One thing that I wish I never learned, is reading food labels. I have spent so much time reading and learning what kind of food thats good for you and bad for you. I always check the food label before even considering buying it. Like, is the fat content high or low? Is there good fats? What about the carbohydrate? How many grams of sugar? Is it low in protein? I mean, why can’t I just grab it, if I want it? I really want to be able to do that, and not feeling guilty.
Im not saying its not important to eat healthy. But isn’t it really enough keeping it on a basic level? That is, veggies and fruits are healthy, meat is a great protein source, whole wheat are best, and stay hydrated. Not analyse every piece of food. And not feel guilty if you eating more than you thought you would eat or not feeling guilty if you have a chocolate or something that you really love, but you know is bad for you.
Just eat it.
This is one of the things I really need to learn. Be able to eat everything and not feeling guilty about it.
I have always loved sports. But I have always loved playing video games, chilling on the couch and just do whatever I want. In my childhood and early teens I used to train cross skiing a lot. And not to brag, I was kind of good at at, but I was young and I didn’t want to train everyday and eat healthy, I was a teen, I wanted to do teen stuff! My father have always been a beast when it comes to running and cross country skiing. And I think he really wanted me to continue cross skiing, I think he was disappointed with that choice I did, but he never pushed me, dont get me wrong.
After this I started with skateboarding. It was a couple of years, it was really fun. Its a sport where you just find your own style. And after that I began to lifting weights. Just a really normal routine, looking back now I realize I wasn’t very serious, but it was fun, and I miss that. I did this on and off for a couple of years until I started to take training really serious.
If you read my first post, you know that I lost a lot bodyweight. I began reading a lot about training and food, I took it really serious. I learned a whole lot about training and food. I got way more serious with the weight lifting, starting to do a lot of bodyweight training and I began running a lot. I have even completed two half marathons. And last year I started with Muay Thai (If you haven’t tried it, try it! Its really fun and you learn much about yourself)

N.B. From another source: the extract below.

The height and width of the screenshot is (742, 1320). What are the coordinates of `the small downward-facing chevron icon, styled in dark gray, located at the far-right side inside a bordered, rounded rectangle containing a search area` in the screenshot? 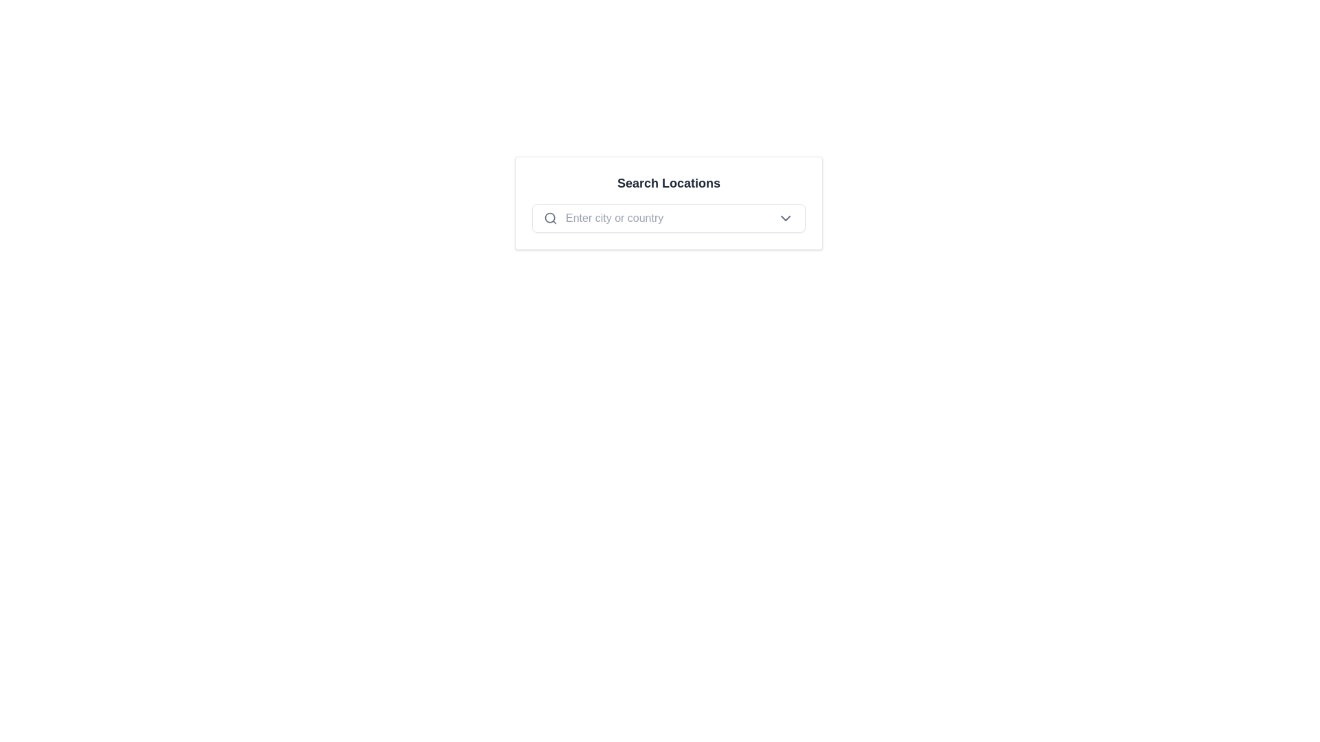 It's located at (785, 217).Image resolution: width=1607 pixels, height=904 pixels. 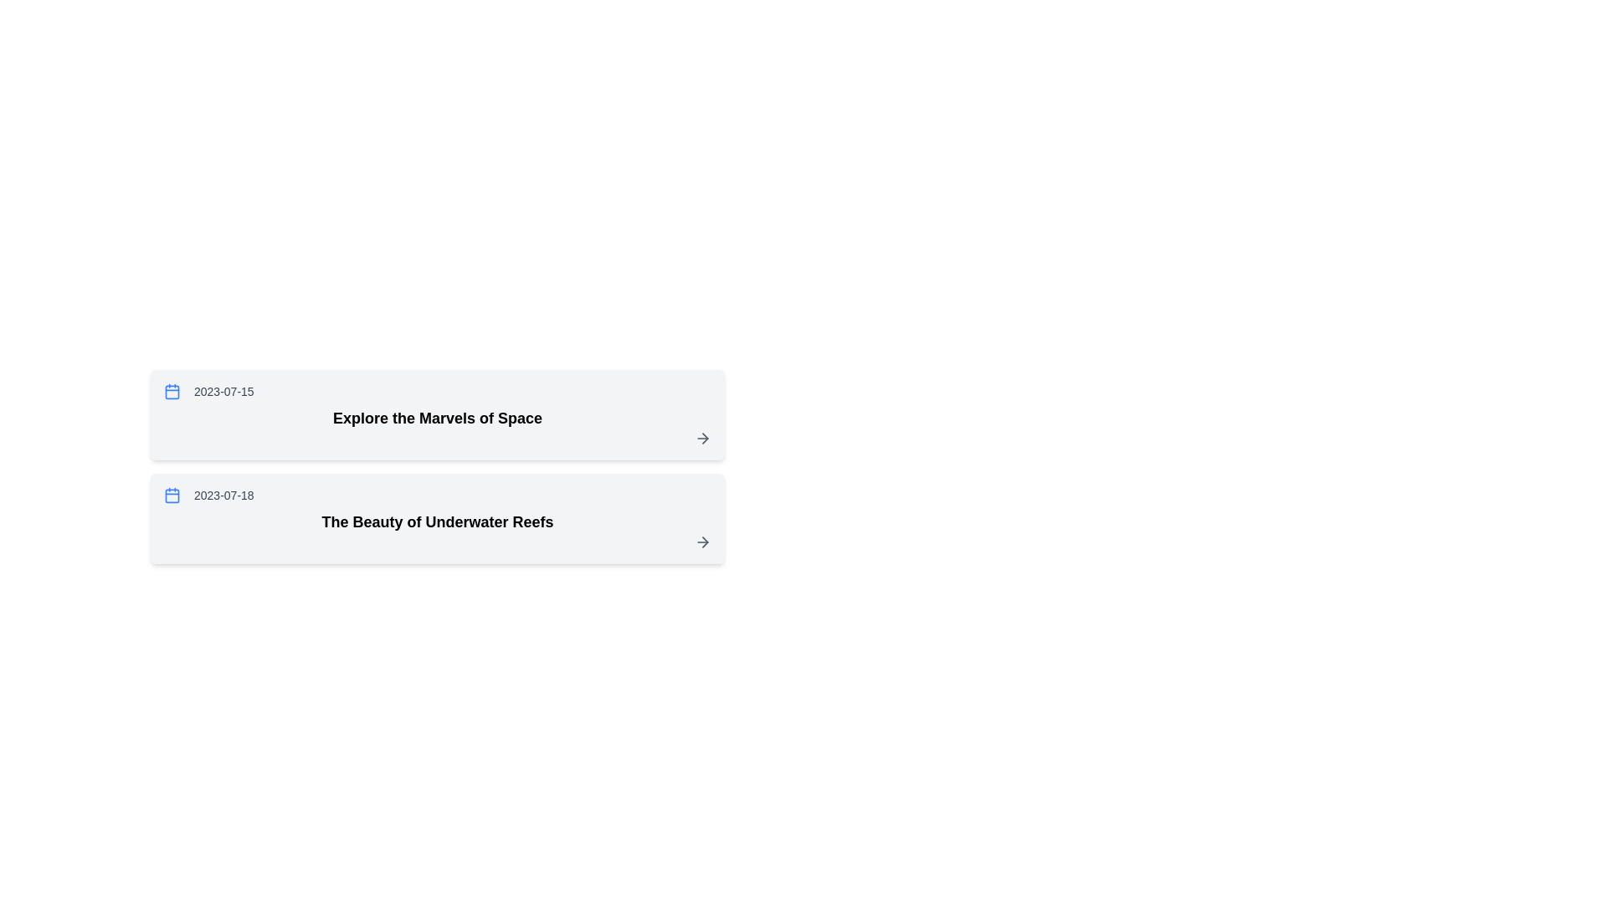 What do you see at coordinates (438, 418) in the screenshot?
I see `text content of the Text Block displaying 'Explore the Marvels of Space', which is styled prominently and located below the date label '2023-07-15'` at bounding box center [438, 418].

But now, I’m really tired of being so serious about training and food. At first, when all of my friends was saying “Omg, how do you do it”? “How do you lost all that weight?” It was really fun, I felt like a accomplished something good for myself, and I did. And when my father was impressed, I was really proud, because of my choice earlier. And that feeling is kind of addicting. And you want to keep get that feeling and keep impress, no matter what. And I think this can be unhealthy. If you are saying no to parties, saying no to hang out with friends because it dosent fit with your training schedule, its unhealthy. And I have been doing it for a long time, “no” have been my answer to everything. I wanna change that.
I have decided that on this blog, or this diary I’m going to be complete honest with
myself. I hope this thing can be a factor to help myself in my life, and I think it can.
So, where do I begin? Well, too about year 2015 I didn’t care about what I ate. I could eat everything without thinking about it. I didn’t care about what my body look like. I trained strengt training a lot back then, and still do. But I trained, and eat what I liked afterwards. Just like a normal person.
But in 2015 I took a major change in my life. I went from 115-120kg to 85kg. So I dropped over 30kg. I started to count calories, I only ate healthy foods, I was saying no to alcohol and I began to run a lot. And I really learned a lot about food and training. And it was really fun actually, but after I reach 85kg, thats when the problems started.
I got obsessed with food and training and how my body look. And I’m still obsessed. But I begging to realize that life isn’t broccoli and chicken, or having a six pack, I think its more.
So that whats this blog will be about, my journey to a healthier mind. Wish me luck!